> _PROBLEM REQUIREMENTS_
Lines in the records below that contain the word "showing" must each be copied.

Segment Start: STORED DATA

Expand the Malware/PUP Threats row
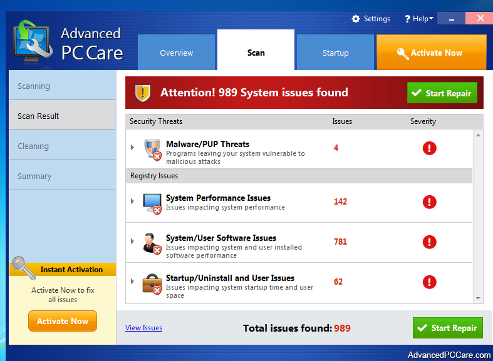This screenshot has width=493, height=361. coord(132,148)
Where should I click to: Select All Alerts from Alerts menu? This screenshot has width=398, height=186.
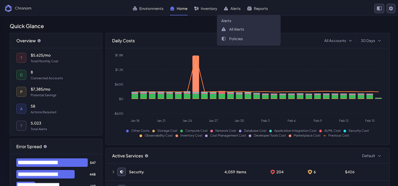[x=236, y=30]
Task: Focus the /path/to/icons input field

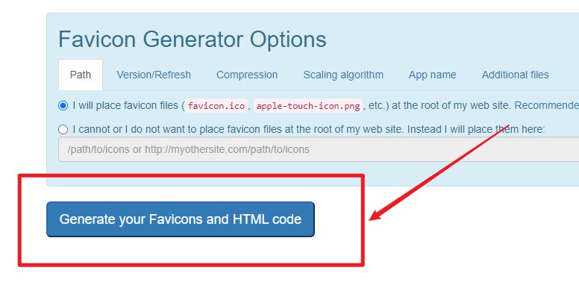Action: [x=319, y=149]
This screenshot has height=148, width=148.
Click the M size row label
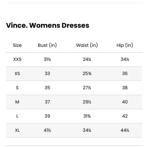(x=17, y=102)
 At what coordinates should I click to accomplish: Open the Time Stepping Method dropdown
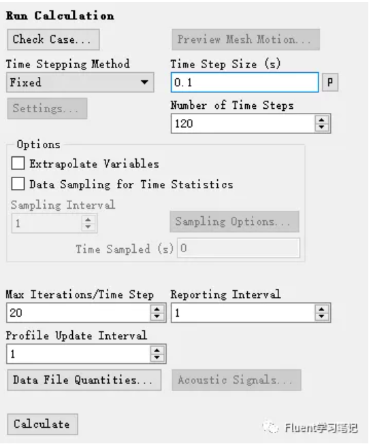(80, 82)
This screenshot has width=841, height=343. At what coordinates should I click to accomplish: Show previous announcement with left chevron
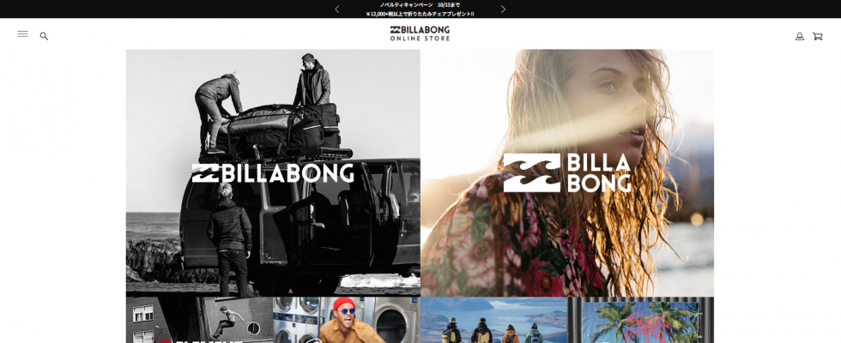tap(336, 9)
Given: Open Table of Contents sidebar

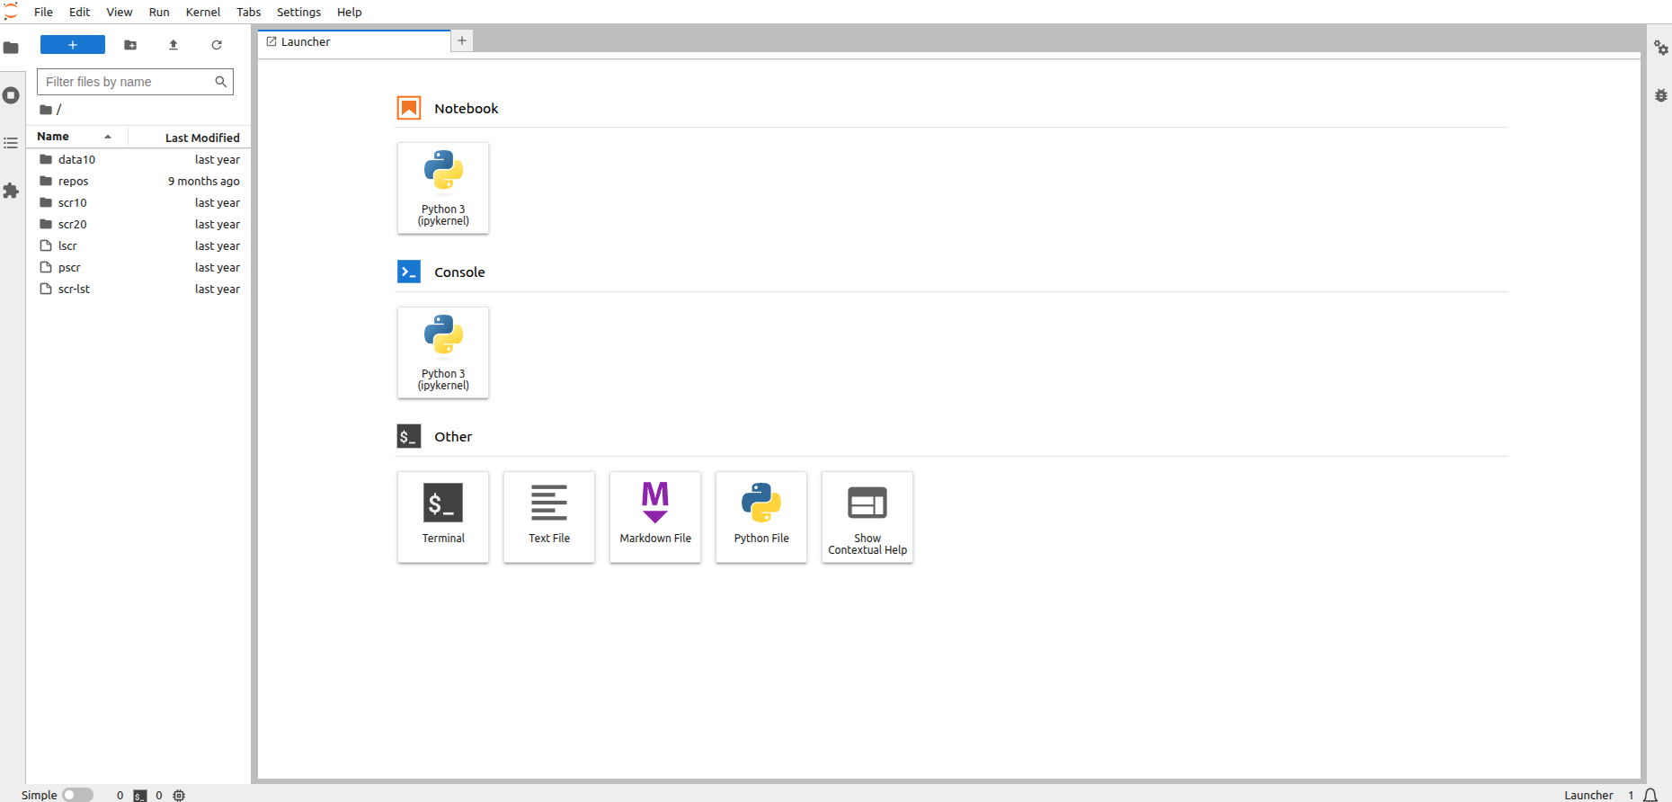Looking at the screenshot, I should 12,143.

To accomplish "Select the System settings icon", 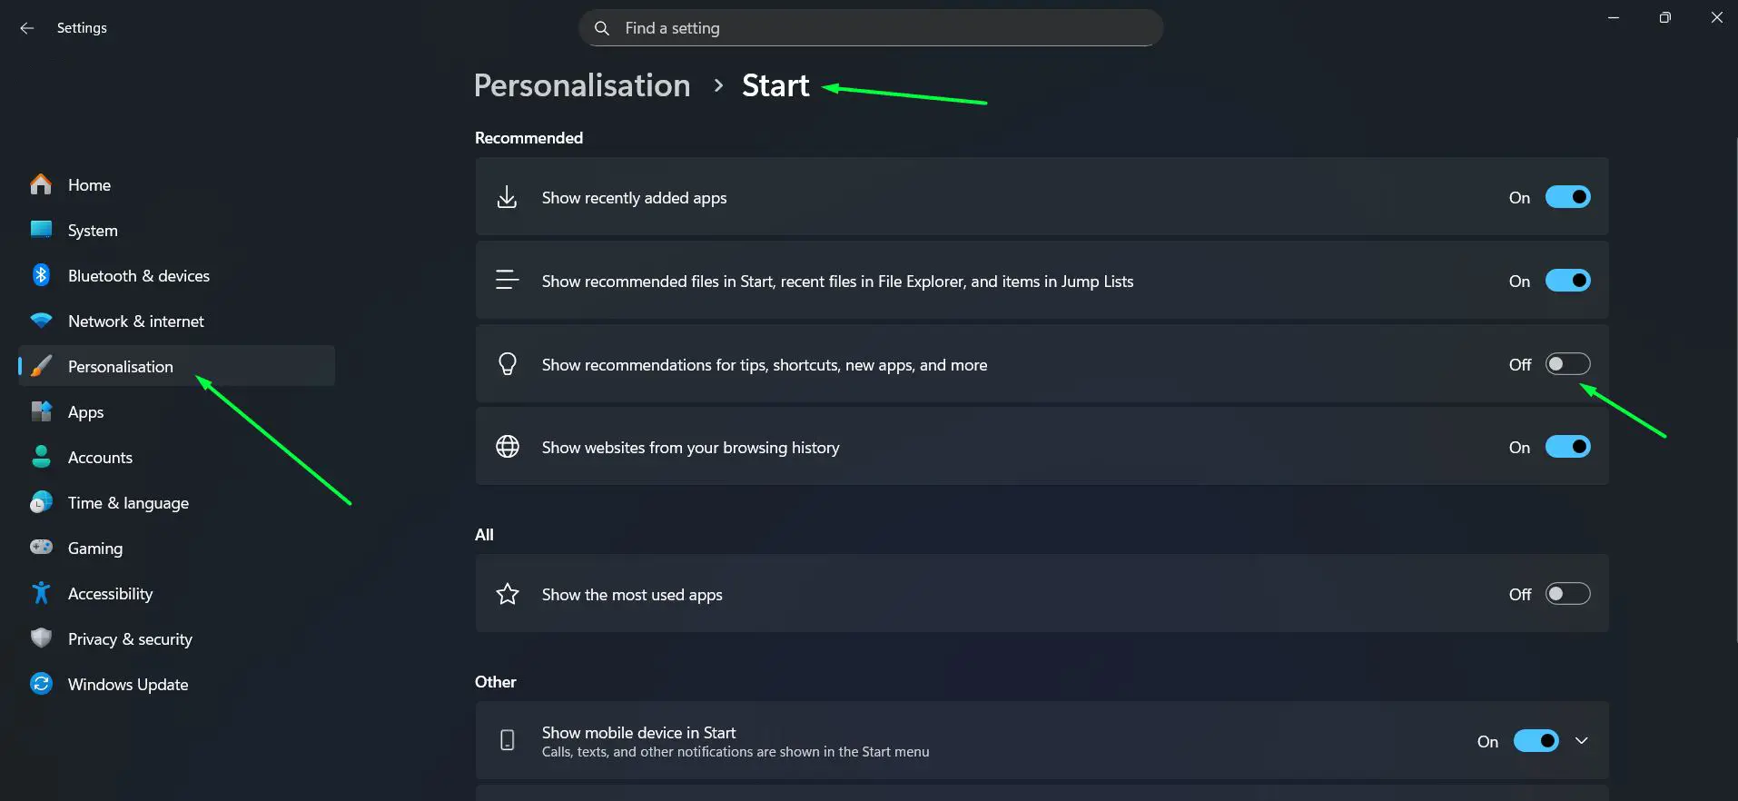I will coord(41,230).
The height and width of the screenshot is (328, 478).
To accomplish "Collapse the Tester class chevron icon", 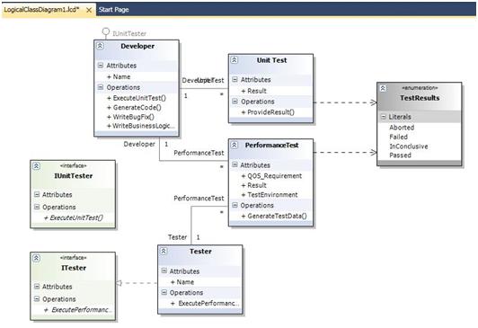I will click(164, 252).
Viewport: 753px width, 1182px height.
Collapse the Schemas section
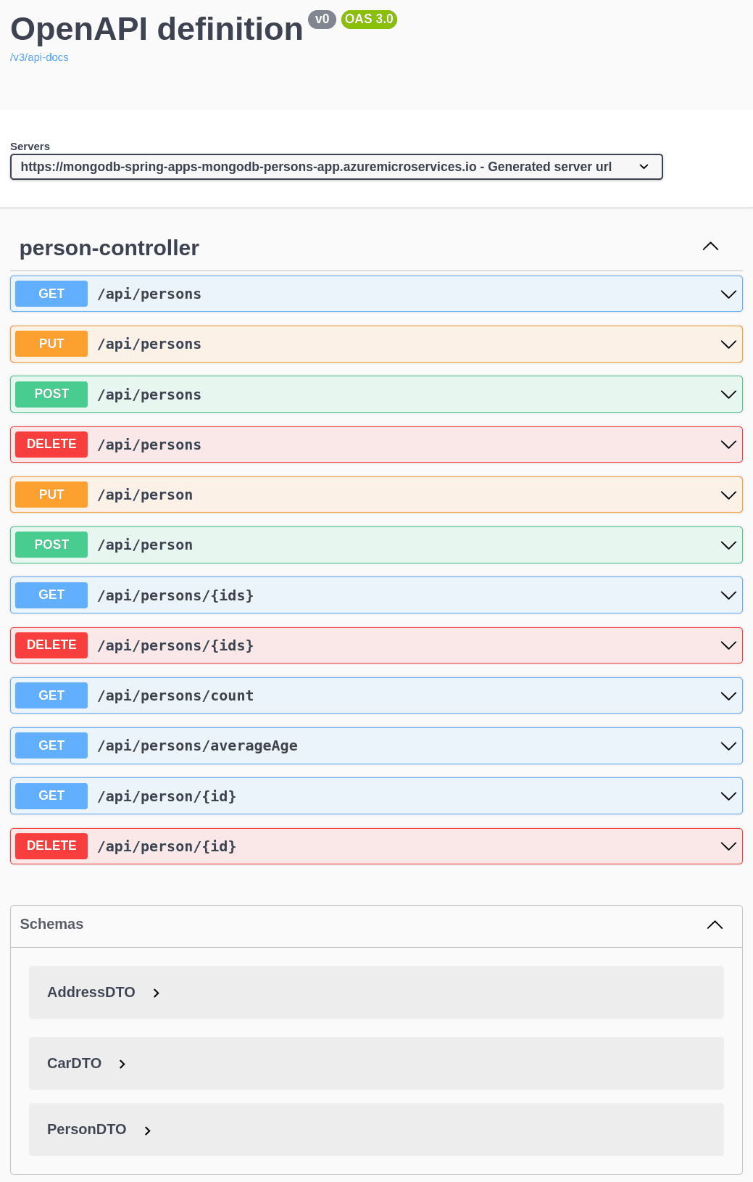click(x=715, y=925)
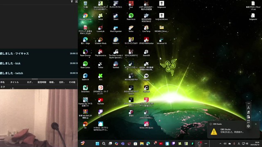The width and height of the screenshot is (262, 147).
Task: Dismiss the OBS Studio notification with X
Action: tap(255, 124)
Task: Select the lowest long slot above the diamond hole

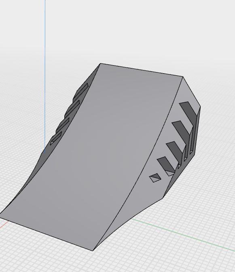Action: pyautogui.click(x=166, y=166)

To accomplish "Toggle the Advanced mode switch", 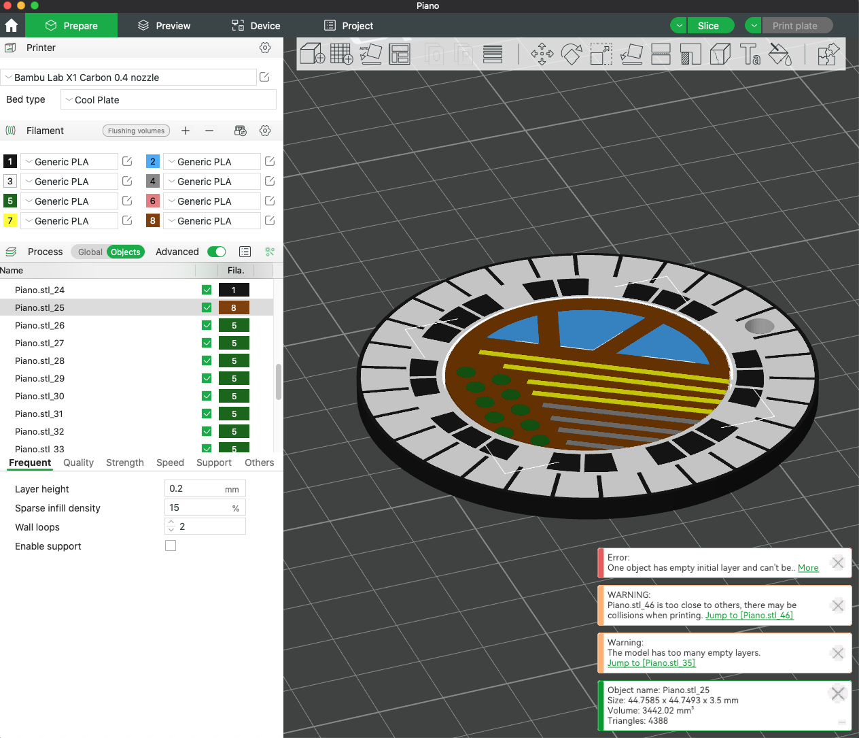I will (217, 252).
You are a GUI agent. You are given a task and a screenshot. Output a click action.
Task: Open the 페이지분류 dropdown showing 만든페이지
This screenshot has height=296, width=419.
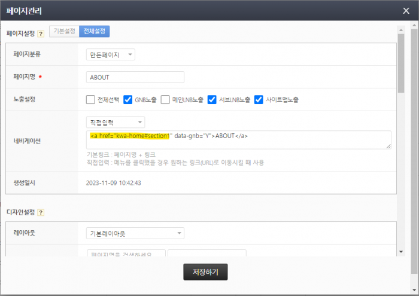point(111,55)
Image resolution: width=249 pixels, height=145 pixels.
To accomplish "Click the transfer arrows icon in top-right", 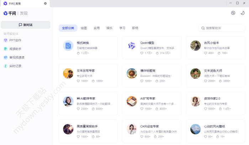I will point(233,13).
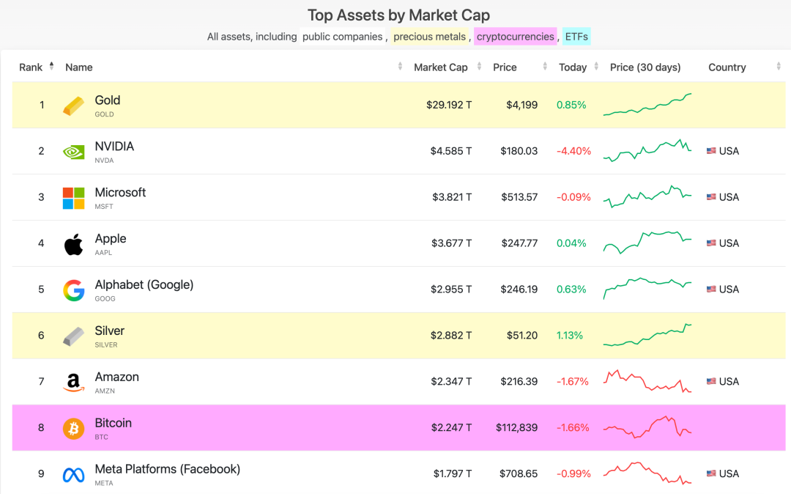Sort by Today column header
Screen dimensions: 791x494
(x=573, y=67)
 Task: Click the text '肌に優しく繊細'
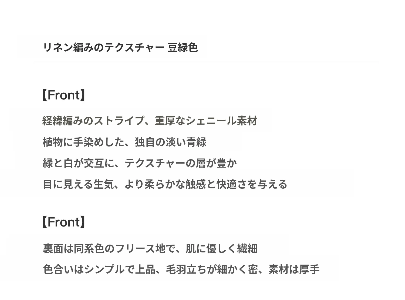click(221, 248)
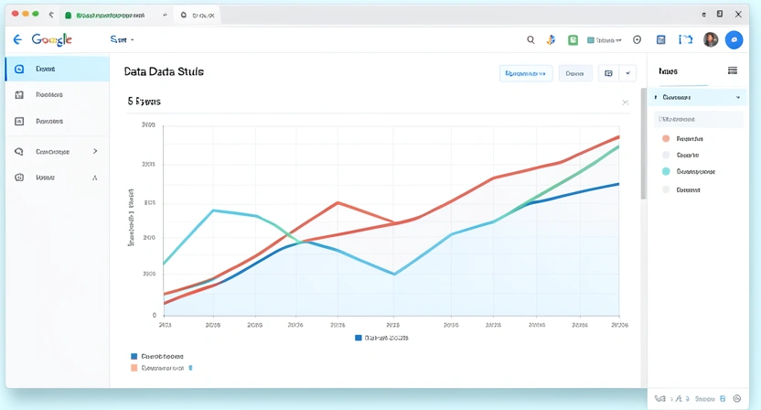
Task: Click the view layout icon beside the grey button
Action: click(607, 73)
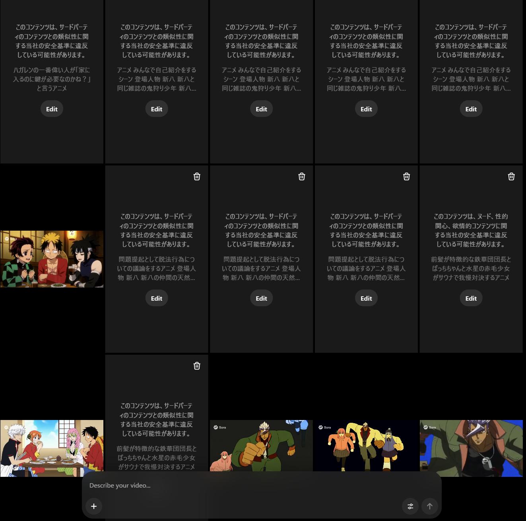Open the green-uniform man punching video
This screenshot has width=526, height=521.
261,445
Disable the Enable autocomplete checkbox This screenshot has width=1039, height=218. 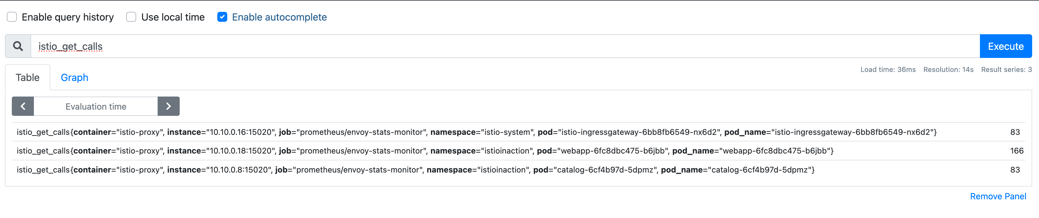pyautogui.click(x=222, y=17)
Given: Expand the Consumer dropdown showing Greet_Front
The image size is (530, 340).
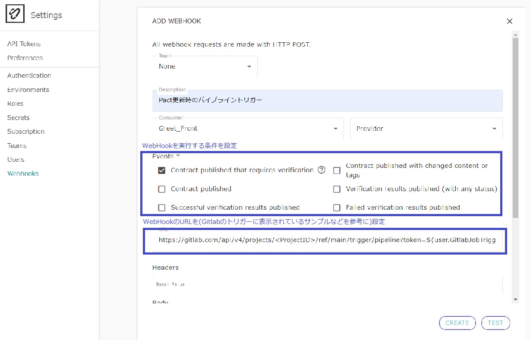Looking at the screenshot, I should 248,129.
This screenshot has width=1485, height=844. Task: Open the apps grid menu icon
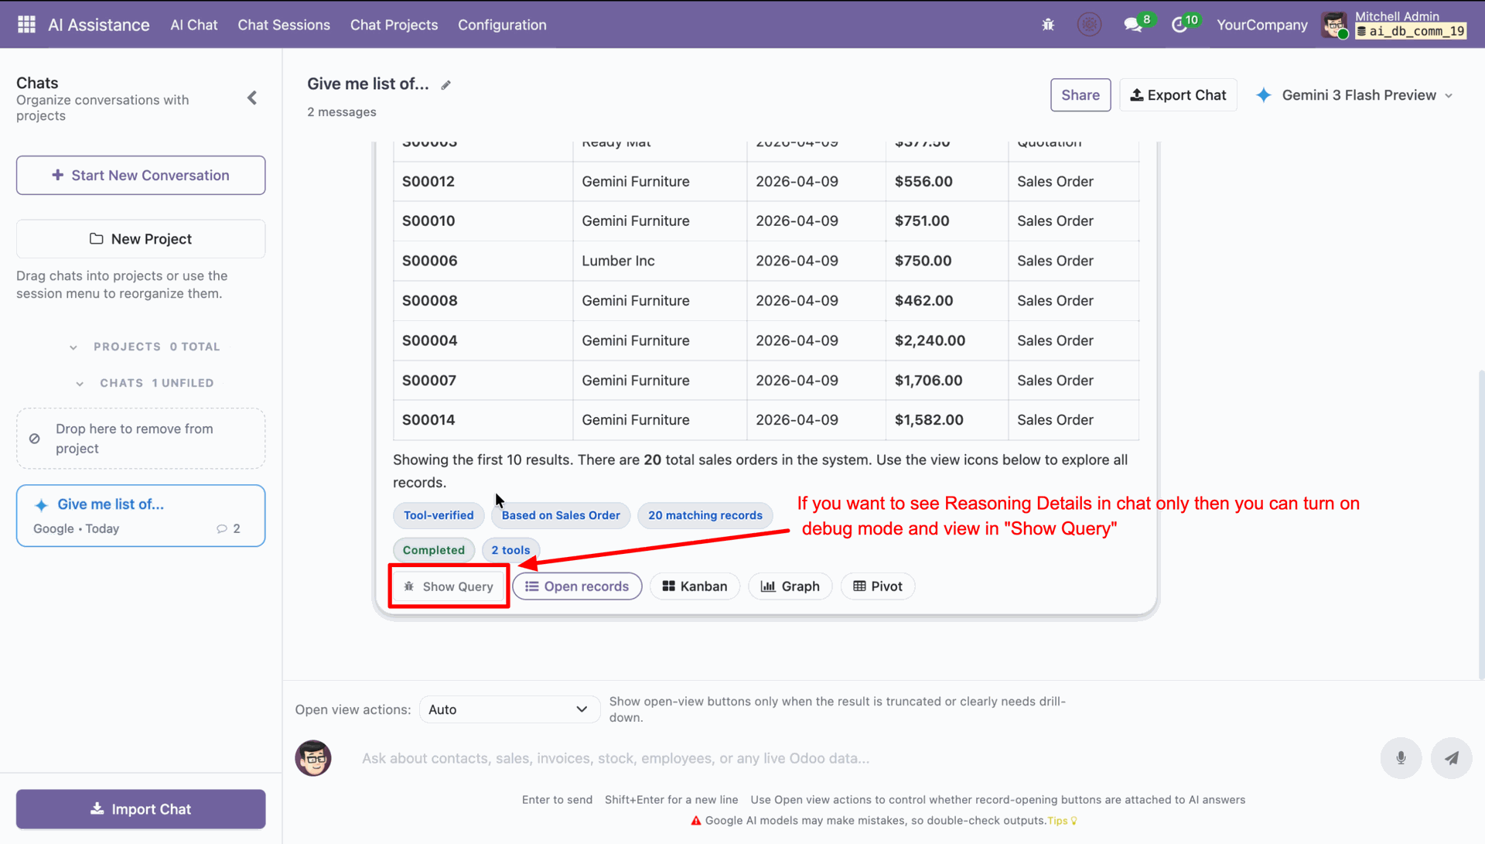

Segment End: STORED DATA

> _YOUR SOLUTION_
Task: Open the 페이지분류 dropdown showing 만든페이지
Given: Expand the Consumer dropdown showing Greet_Front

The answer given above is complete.